*TASK PROMPT*: Begin at the line where "1000x542 pixels. At" appears and reproduce exactly every line through the end of the data below, both included, skipping pictures.

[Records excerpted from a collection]
|---|

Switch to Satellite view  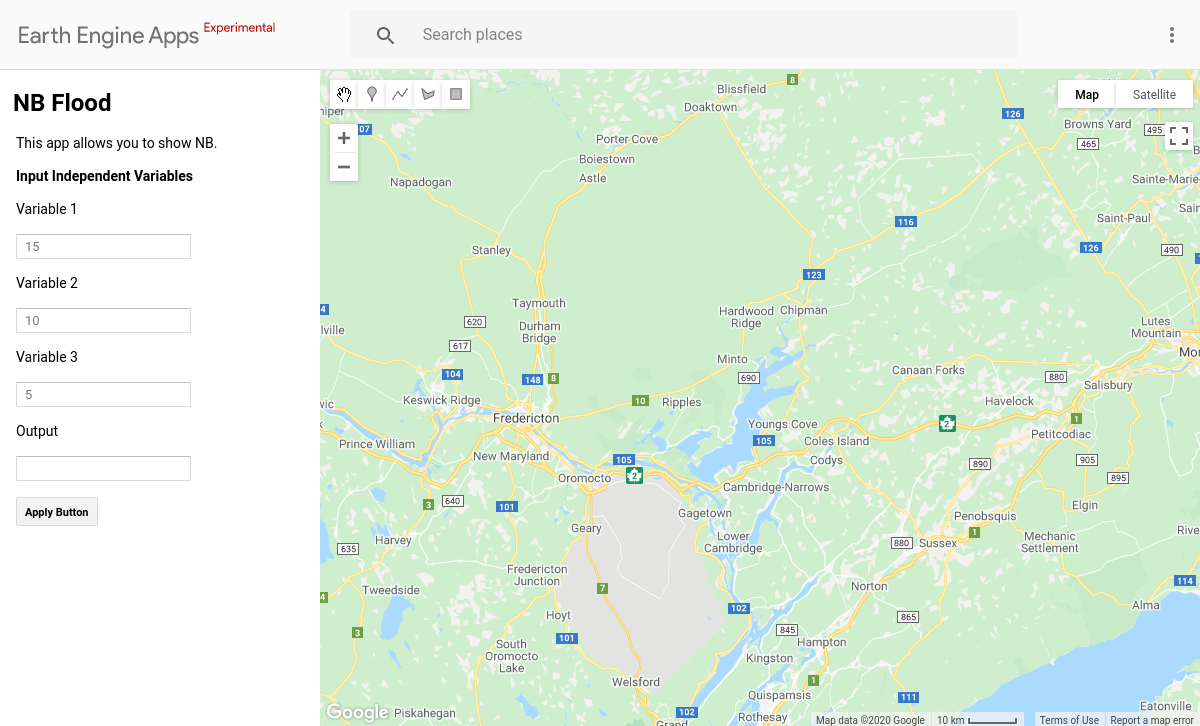tap(1154, 93)
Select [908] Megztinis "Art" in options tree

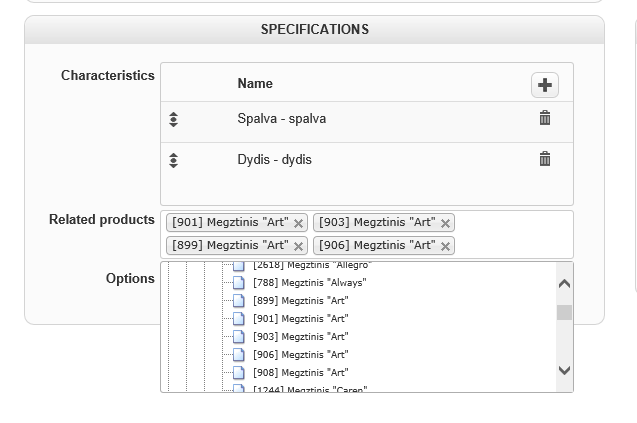tap(300, 373)
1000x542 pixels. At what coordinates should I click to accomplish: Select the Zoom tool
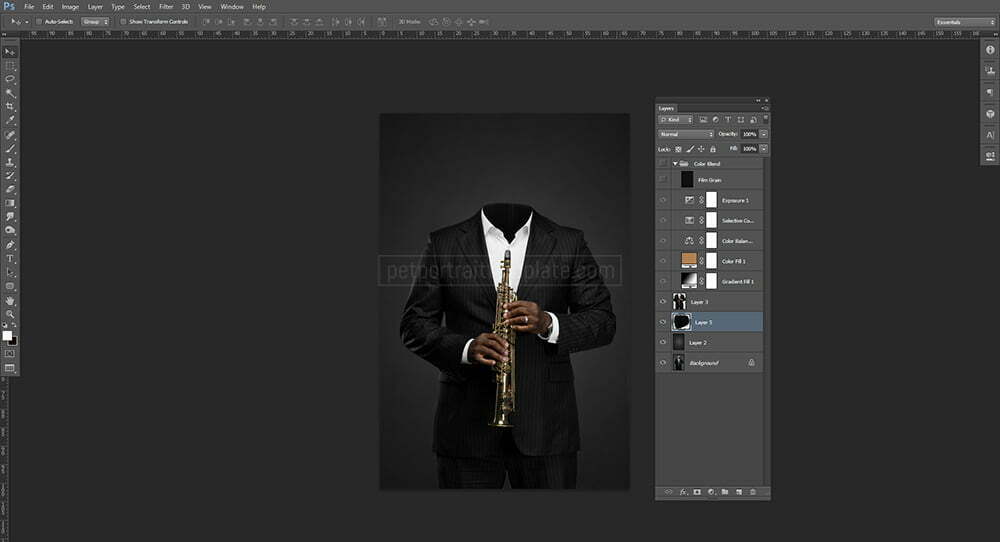coord(10,314)
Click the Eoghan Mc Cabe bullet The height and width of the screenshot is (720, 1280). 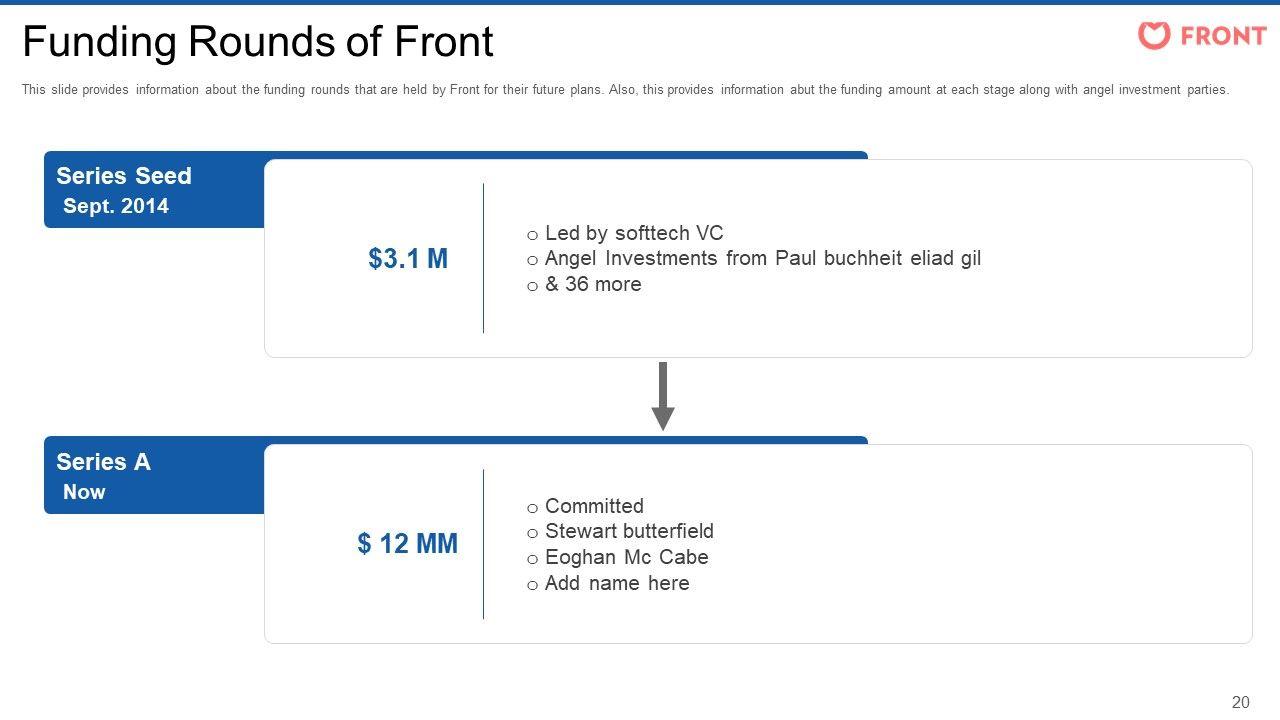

|---|

*TASK OUTPUT*:
1000x542 pixels. At what coordinates should I click to accomplish: Select the Zoom tool
coord(10,314)
Click the Eoghan Mc Cabe bullet The height and width of the screenshot is (720, 1280). 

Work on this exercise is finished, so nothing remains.